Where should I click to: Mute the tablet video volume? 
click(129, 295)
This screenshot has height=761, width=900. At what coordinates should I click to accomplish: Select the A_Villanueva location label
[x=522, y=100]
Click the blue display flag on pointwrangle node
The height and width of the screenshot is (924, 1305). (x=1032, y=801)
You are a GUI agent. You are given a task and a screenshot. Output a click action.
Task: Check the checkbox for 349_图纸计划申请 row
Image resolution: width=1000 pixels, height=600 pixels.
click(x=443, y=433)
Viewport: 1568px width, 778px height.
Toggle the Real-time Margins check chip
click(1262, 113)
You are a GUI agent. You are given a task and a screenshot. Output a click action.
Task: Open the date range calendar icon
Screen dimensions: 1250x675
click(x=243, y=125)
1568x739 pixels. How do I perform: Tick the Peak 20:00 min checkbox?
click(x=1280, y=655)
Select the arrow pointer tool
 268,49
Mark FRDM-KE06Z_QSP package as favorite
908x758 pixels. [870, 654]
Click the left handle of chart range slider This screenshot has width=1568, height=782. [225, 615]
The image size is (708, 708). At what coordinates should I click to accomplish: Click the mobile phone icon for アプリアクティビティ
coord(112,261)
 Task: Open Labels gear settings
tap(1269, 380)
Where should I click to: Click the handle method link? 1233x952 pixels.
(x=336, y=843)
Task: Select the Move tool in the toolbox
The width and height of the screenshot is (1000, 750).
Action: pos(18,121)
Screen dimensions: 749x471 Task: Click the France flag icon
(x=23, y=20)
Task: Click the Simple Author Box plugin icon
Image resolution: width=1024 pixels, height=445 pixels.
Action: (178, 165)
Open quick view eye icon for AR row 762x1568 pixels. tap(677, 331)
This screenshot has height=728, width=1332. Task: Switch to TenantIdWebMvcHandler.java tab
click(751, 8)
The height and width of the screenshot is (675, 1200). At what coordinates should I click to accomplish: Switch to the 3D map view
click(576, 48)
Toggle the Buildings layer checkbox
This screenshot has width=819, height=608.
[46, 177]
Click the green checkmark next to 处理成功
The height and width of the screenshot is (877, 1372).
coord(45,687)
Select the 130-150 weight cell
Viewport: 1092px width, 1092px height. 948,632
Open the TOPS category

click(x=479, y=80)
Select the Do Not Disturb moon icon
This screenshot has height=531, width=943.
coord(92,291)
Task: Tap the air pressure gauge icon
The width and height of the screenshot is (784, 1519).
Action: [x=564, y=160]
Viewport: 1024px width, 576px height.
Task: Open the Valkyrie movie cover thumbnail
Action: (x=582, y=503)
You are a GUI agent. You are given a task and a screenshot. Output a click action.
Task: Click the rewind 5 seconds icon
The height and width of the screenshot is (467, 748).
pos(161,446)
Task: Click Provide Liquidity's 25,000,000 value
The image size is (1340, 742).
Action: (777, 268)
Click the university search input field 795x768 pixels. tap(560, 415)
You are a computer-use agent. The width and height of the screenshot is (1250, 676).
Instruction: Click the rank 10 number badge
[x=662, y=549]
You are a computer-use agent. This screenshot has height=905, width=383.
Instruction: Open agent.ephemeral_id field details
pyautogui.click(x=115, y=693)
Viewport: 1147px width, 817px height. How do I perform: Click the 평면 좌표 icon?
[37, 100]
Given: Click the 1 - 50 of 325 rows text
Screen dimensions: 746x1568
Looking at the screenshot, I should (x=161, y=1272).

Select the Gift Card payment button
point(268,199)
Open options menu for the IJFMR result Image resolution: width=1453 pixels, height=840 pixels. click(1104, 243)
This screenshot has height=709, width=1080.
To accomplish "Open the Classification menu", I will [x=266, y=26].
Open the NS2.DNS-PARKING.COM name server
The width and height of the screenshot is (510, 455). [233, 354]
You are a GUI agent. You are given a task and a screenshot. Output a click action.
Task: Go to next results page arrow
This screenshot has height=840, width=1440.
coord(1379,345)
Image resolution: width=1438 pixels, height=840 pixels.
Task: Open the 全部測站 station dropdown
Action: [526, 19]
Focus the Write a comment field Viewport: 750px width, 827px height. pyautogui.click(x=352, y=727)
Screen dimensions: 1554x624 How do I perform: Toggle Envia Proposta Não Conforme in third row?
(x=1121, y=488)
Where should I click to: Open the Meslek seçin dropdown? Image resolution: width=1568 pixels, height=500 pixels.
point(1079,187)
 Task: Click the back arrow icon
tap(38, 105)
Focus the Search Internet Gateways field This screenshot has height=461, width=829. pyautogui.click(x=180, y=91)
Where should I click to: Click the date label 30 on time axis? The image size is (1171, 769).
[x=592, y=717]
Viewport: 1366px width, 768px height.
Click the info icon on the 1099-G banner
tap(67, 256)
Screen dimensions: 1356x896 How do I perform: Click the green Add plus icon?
■ ■ ■ ■ ■ ■ ■
| What is required |
Reproduce only the lines running from the one that contains "Where should I click to: Click the date" to the last line of the records.

| Solution for this problem |
Where should I click to: Click the date label 30 on time axis? The image size is (1171, 769).
[x=592, y=717]
Viewport: 1366px width, 768px height.
Click the info icon on the 1099-G banner
tap(67, 256)
Screen dimensions: 1356x896 How do I perform: Click the green Add plus icon?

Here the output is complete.